_Assigned task_
Below are the records. Gather each line that holds "will".
^^^^^^^^
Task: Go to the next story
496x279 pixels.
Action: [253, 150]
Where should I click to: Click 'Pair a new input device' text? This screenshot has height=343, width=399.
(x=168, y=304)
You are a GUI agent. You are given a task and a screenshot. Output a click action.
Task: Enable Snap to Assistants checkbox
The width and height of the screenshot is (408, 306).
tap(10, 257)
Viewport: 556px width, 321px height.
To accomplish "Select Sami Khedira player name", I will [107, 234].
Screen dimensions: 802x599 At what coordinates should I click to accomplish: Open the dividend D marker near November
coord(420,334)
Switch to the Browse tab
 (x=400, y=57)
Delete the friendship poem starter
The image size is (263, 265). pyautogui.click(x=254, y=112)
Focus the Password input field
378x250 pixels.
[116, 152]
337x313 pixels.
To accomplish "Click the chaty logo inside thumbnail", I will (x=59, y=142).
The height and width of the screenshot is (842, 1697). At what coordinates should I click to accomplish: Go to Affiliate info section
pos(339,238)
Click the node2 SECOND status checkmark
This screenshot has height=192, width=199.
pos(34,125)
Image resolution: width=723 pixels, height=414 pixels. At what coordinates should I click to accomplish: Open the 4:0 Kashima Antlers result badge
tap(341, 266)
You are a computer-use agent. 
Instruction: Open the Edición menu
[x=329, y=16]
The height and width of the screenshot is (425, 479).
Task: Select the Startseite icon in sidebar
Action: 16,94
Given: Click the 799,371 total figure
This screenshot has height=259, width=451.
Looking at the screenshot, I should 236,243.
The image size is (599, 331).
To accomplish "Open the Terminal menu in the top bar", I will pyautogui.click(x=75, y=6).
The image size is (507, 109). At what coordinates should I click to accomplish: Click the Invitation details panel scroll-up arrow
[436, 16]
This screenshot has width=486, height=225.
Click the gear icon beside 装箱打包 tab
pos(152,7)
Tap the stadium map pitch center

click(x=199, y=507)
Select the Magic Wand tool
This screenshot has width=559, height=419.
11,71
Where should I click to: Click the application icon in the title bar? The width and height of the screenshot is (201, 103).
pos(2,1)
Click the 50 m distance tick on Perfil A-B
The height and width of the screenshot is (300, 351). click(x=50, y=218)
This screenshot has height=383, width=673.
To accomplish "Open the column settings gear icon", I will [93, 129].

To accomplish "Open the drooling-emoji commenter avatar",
^^^^^^^^
_Response to this task_
To accomplish "Select Sami Khedira player name", I will [107, 234].
To accomplish "Click the chaty logo inside thumbnail", I will (x=59, y=142).
To accomplish "Open the Terminal menu in the top bar", I will pyautogui.click(x=75, y=6).
To accomplish "Open the column settings gear icon", I will [93, 129].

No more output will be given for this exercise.